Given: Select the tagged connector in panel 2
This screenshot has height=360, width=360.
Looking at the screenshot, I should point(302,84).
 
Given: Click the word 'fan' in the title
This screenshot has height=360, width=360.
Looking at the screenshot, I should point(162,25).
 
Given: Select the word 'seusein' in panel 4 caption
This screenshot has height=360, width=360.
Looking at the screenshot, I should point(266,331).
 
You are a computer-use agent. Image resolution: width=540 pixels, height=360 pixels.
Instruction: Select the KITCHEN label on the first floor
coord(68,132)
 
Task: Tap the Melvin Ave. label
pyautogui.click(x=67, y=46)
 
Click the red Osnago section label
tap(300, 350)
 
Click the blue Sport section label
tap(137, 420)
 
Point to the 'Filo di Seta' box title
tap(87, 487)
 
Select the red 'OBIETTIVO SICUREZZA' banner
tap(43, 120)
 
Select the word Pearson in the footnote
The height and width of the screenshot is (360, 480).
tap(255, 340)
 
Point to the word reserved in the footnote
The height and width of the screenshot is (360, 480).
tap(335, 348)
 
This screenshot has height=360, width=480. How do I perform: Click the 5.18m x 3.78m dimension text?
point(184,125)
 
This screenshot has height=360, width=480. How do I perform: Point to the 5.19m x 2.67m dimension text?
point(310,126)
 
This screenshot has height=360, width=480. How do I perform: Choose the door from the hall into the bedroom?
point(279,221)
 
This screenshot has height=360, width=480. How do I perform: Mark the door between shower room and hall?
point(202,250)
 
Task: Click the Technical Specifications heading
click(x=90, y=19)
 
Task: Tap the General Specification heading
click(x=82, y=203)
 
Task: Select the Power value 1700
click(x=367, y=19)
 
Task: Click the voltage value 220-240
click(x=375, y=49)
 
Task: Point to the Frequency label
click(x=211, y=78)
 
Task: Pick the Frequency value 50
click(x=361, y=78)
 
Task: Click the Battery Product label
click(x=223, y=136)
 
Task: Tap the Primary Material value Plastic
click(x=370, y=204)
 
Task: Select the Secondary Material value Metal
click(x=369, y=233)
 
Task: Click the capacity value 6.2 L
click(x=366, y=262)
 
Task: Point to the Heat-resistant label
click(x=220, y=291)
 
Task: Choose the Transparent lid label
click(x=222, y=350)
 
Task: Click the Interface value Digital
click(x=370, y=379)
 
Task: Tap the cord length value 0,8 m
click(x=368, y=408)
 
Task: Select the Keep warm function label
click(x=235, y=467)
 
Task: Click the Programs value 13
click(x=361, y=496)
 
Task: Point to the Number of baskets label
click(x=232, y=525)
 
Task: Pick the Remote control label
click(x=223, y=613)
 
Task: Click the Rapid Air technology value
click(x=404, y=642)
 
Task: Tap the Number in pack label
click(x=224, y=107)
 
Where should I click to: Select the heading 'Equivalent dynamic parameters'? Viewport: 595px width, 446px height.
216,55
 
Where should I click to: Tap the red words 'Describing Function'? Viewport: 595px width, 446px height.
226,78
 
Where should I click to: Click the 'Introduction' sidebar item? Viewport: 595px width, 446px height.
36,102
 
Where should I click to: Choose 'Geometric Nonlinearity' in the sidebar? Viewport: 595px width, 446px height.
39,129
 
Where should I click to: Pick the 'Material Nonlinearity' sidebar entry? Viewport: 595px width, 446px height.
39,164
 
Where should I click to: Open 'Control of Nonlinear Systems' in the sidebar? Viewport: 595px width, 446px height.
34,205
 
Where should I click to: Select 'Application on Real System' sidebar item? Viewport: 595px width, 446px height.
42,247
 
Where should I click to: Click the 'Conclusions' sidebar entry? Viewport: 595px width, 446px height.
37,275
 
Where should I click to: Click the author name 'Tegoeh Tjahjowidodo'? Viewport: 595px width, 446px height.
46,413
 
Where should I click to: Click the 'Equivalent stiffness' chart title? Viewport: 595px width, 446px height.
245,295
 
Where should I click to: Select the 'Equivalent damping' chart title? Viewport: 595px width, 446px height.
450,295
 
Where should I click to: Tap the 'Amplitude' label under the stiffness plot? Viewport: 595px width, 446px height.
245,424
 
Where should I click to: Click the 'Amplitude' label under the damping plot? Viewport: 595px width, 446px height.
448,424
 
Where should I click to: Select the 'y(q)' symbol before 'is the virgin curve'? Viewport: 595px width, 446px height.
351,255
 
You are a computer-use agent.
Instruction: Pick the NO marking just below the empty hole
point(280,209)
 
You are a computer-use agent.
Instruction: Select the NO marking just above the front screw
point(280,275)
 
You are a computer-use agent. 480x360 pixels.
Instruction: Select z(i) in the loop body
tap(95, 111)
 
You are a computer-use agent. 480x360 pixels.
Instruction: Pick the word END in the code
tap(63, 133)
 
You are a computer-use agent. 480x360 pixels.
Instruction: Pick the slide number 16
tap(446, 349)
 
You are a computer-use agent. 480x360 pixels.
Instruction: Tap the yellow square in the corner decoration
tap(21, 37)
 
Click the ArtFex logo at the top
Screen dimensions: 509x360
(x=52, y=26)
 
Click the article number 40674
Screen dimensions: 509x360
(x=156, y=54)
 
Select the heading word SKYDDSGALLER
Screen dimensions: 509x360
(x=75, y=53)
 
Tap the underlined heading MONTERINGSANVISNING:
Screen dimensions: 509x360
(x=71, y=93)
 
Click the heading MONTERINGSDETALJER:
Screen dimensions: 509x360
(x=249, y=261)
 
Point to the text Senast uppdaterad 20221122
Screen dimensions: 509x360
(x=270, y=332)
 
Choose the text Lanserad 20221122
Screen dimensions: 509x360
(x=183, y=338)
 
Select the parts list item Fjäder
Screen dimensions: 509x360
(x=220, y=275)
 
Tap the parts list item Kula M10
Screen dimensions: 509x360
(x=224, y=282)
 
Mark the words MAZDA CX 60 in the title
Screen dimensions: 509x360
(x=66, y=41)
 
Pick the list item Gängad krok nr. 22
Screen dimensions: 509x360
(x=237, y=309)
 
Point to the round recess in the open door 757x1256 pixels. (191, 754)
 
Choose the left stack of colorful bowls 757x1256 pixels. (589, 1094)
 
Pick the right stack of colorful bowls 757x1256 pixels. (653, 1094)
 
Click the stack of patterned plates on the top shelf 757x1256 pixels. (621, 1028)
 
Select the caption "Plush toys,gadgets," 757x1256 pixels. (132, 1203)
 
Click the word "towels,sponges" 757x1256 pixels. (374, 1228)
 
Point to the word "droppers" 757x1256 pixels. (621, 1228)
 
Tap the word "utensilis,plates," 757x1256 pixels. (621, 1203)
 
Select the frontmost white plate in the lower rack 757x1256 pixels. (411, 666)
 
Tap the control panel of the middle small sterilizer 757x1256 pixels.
● ● ● ● ●
[WHAT IS EXPECTED]
Transcribe the stretch of the listing from the line containing "Choose the text Lanserad 20221122" through the line containing "Choose the left", copying every line verbatim.

[FULL SOLUTION]
Choose the text Lanserad 20221122
Screen dimensions: 509x360
(x=183, y=338)
 
Select the parts list item Fjäder
Screen dimensions: 509x360
(x=220, y=275)
 
Tap the parts list item Kula M10
Screen dimensions: 509x360
(x=224, y=282)
 
Mark the words MAZDA CX 60 in the title
Screen dimensions: 509x360
(x=66, y=41)
 
Pick the list item Gängad krok nr. 22
Screen dimensions: 509x360
(x=237, y=309)
 
Point to the round recess in the open door 757x1256 pixels. (191, 754)
 
Choose the left stack of colorful bowls 757x1256 pixels. (589, 1094)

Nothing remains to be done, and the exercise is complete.